_Problem description_
Copy out the lines of the material word for word, from the line holding "You are a GUI" through the last line, inclusive. Leave the pictures out.

Start

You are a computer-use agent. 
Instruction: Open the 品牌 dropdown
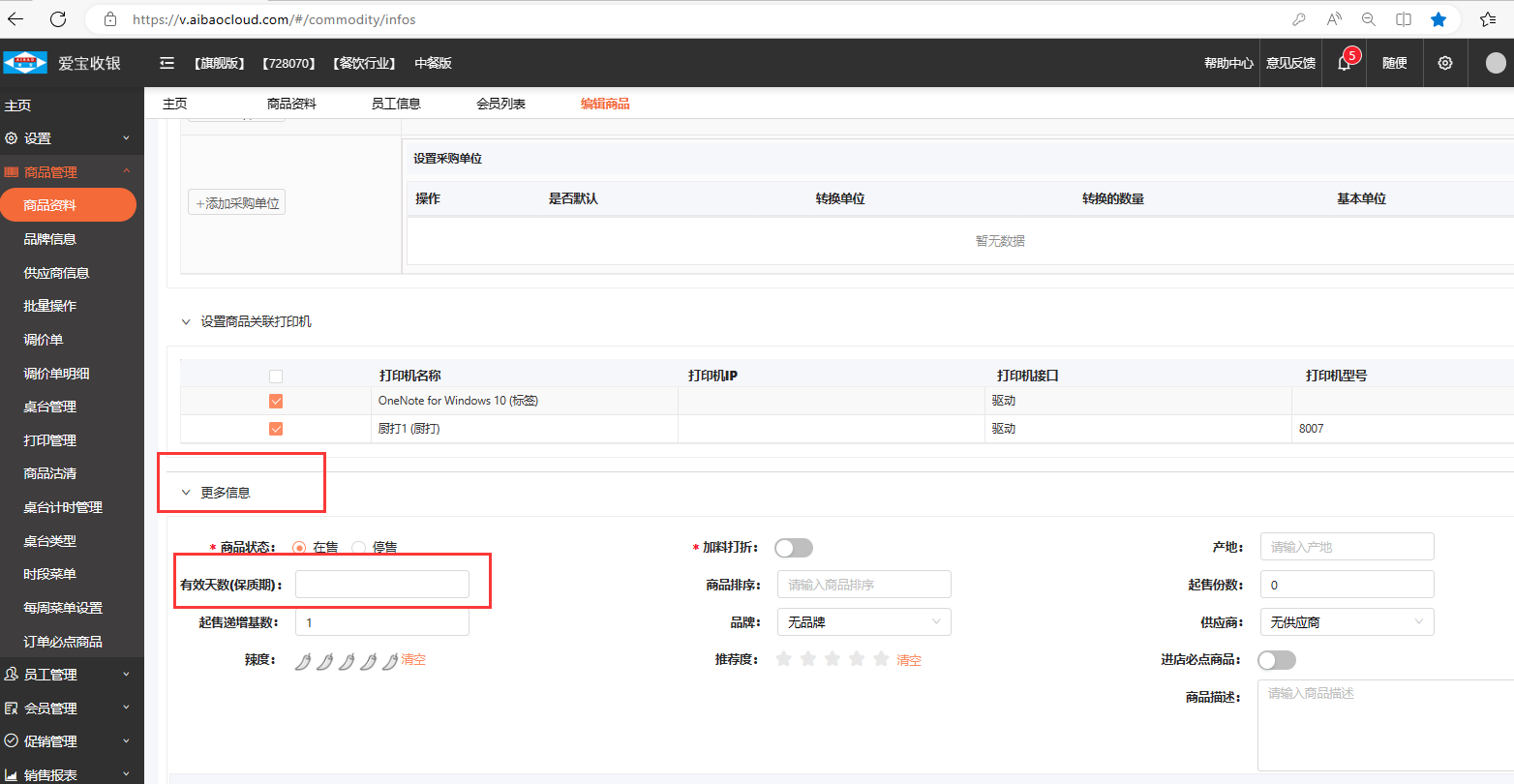coord(863,622)
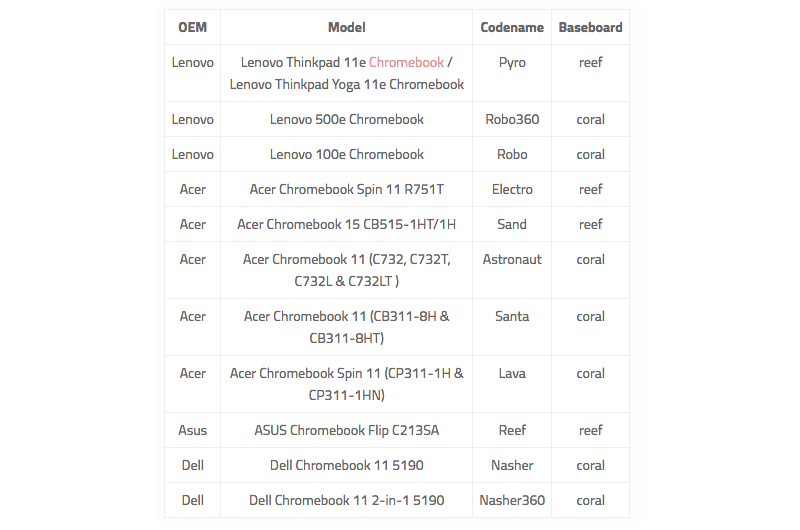Image resolution: width=800 pixels, height=530 pixels.
Task: Select the Baseboard column header
Action: click(590, 27)
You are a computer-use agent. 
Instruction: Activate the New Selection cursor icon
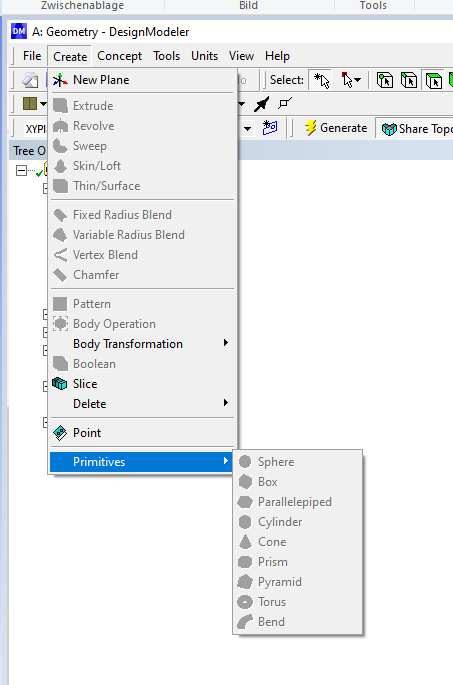point(321,80)
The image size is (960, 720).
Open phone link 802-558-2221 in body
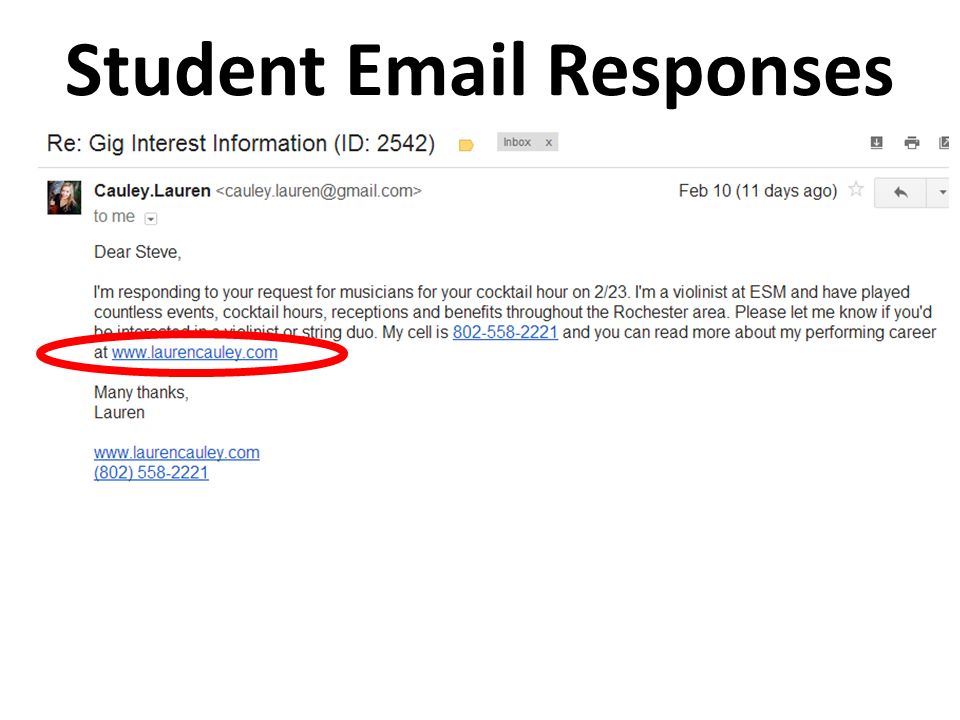[505, 332]
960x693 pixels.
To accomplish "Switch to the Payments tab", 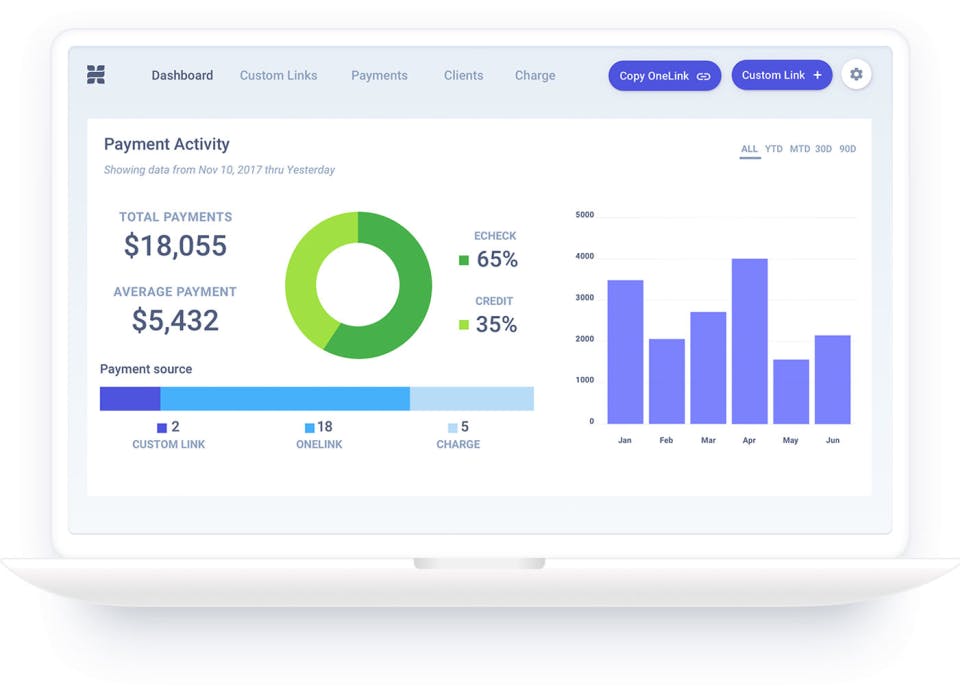I will (380, 75).
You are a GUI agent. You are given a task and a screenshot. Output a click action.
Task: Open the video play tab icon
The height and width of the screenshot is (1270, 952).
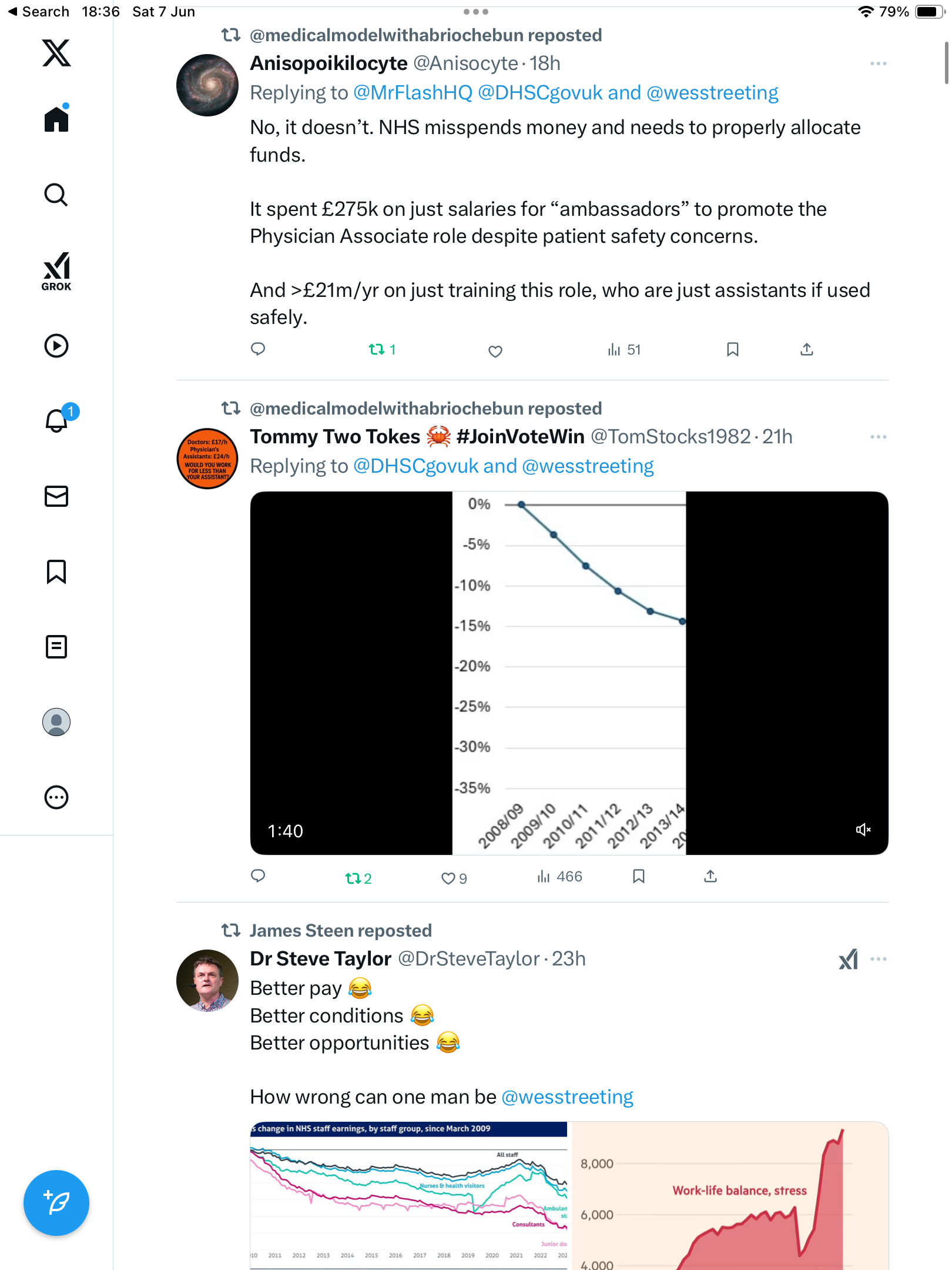tap(56, 345)
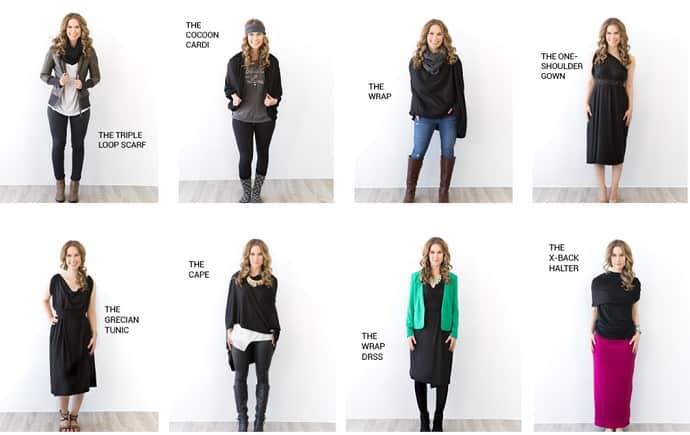Click 'THE CAPE' caption text
The height and width of the screenshot is (435, 690).
pos(199,269)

End

_Exercise response_
You are a GUI agent. You are given a task and a screenshot. Output a click action.
Task: Open the video play tab icon
The height and width of the screenshot is (1270, 952).
tap(56, 345)
Click 'THE CAPE' caption text
The height and width of the screenshot is (435, 690).
pos(199,269)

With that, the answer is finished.